Royal Commission paper assesses bias

The commission requested information on potential conflicts of interest

Royal Commission paper assesses bias


By Rebecca Pike

A research paper into conflicts of interest has been published on the Royal Commission into financial services’ website.

The Royal Commission asked Professor Sunita Sah to respond to a number of questions about how conflicts can influence advisers, the effects of disclosure of a conflict on both advisers and advisees, and what other policy measures there are.

Brokers facing conflict of interest was a topic which caused concern for Commissioner Kenneth Hayne during the proceedings, particularly in terms of whether vertical integration was creating a bias.

Sah points to various studies throughout her report, including one which revealed financial advisers were likely to give advice that benefited their own self-interests rather than the interests of their clients.

“Many other studies” also showed conflicted advisers gave “significantly” more advice than unconflicted advisers.

Looking at how financial advisers can be influenced by conflicts of interest, Sah’s first statement said often the conflicted adviser is unaware of the influence.

How and why advisers offer biased advice is put down to many contextual factors, including industry norms, displacing responsibility and moral disengagement.

Going into detail, Sah said advisers are more likely to provide biased advice if they give advice to multiple recipients, because this increases the psychological distance between them and the clients.

Also, advisers may justify their actions if they see others doing the same, or they blame the harm caused on the client for making that decision.

While most brokers argue they are doing the right thing by their customers, despite of any perceived conflicts of interest, Sah said there are psychological factors and misbeliefs.

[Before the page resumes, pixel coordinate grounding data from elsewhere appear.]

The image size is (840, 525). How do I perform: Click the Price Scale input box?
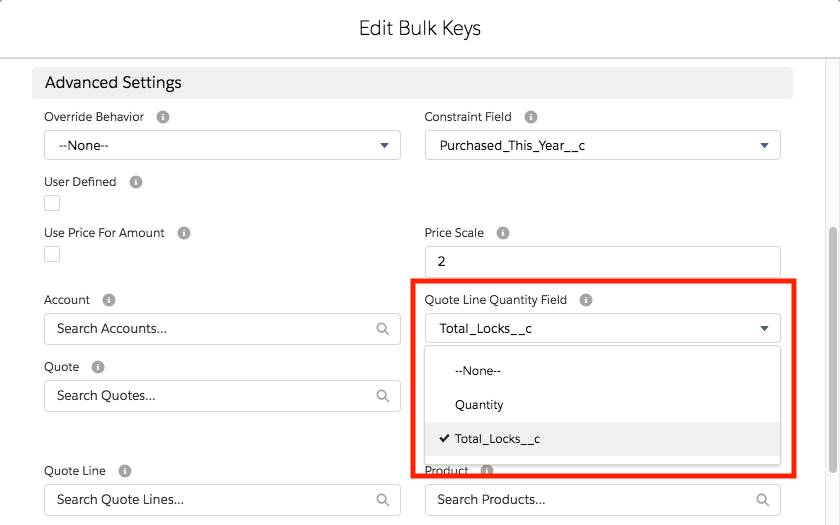[x=602, y=261]
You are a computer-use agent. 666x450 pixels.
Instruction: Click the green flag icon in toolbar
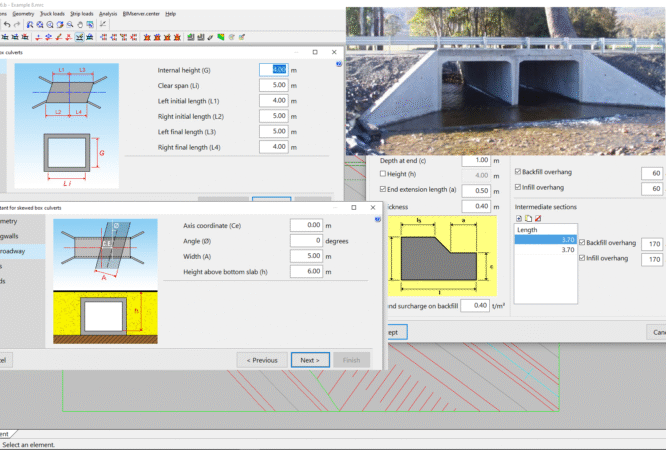point(220,37)
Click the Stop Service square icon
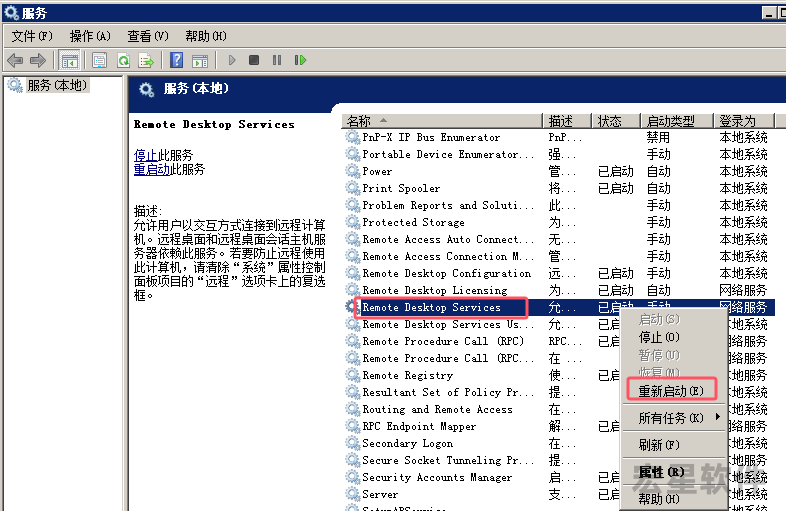This screenshot has height=511, width=786. click(254, 60)
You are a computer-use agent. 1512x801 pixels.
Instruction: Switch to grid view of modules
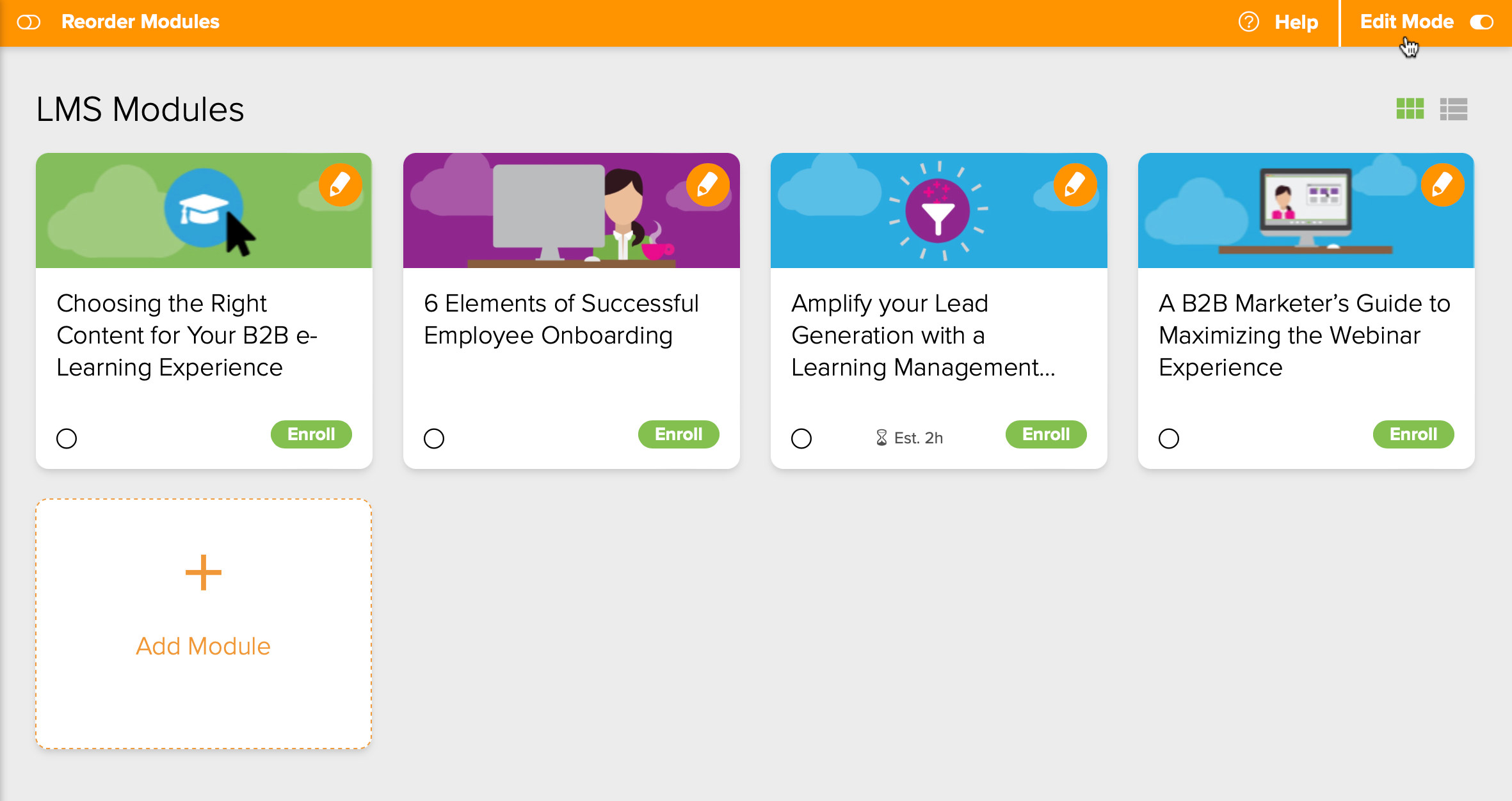[x=1410, y=109]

She said succumbing to a conflict of interest was not necessarily corruption, because “in reality, many conflicts of interest that influence advisers occur on a subconscious and unintentional level”.

She added, “Financial advisers’ conflicts of interest are not merely problems for the intentionally corrupt… but also for well-meaning professionals who succumb to unintentional bias.”

The report also looked further at how advisers can rationalise their bias. Sah said, “It is relatively easy for advisers to, for example, persuade themselves that the products that they receive commissions for really are the best and the clients they recommend investments for really will benefit from those investments.”

Discussing what effect disclosing the conflict of interest would have, Sah said there are both advantages and disadvantages.

While it would give clients the opportunity to consider the advice knowing the conflict and would possible decrease the level of bias, Sah said it can put increased pressure on them to comply with the advice.

Solutions to overcoming conflicts of interest were suggested in the paper. These included various ways to present the disclosure of a conflict, the offer of a ‘cooling-down period’ so the client can change their mind and policy responses.

Policy responses considered in the report included sanctions or penalties, structural changes and changes to organisational rules, where goal setting and corporate culture play a role in encouraging bias.